Graceland

One cannot visit Memphis without making a stop at Graceland. I’ve heard of people visiting Graceland more than once, but beyond checking the visit off your bucket list there isn’t much to do there that would warrant repeat visits. Elvis’s mansion might have looked impressive in the 1960’s but it’s pretty average today and it’s not even fully open “out of respect for Elvis”, so you won’t be able to see the infamous toilet where he met his demise. All the other exhibits across the street including Elvis’s personal planes and cars are of limited interest. And for a dead guy Elvis is charging way too much for the pleasure of strolling by all his jumpsuits and gold records and cassettes. That really doesn’t stop the crowds of people from filing in, and parking lot that would make an average Wal-Mart proud is never empty.

The first thing that struck me was that the mansion is fairly small by today’s standards. I always imagined it to be more grand and lavish. Not so much.

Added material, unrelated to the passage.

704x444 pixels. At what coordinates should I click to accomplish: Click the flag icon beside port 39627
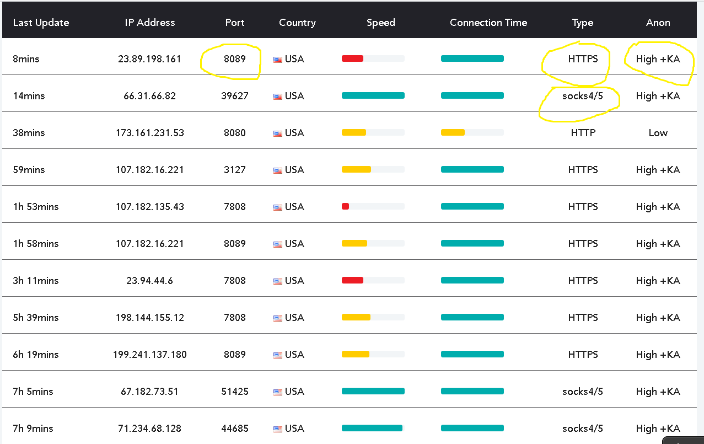coord(278,97)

Inside looks like it was lovingly decorated by Jethro Bodine and the rest of the Clampett family.

Gold cassette:

Exercise didn’t help Elvis in the end.

Out of respect Elvis and his family are buried right there by the pool where throngs of people in shorts and flip-flops walk by on the way to the return bus shedding a quick tear.

Across the street there are additional exhibits, restaurants and souvenir shops.

I thought that owning one of those would greatly improve my dating life, but then decided that it’s not worth this much and passed.

We realized that we didn’t get a chance to see the famous gates, so we walked back across the street and took some photos while being yelled at by a guard.

I’d like to say that you could easily skip Graceland, but I know you won’t.

Somewhere in California, an old gas station employee lives a quiet life. Every time he says “Thank you very much” when he is done pumping gas people recognize something familiar but no one can put their finger on it.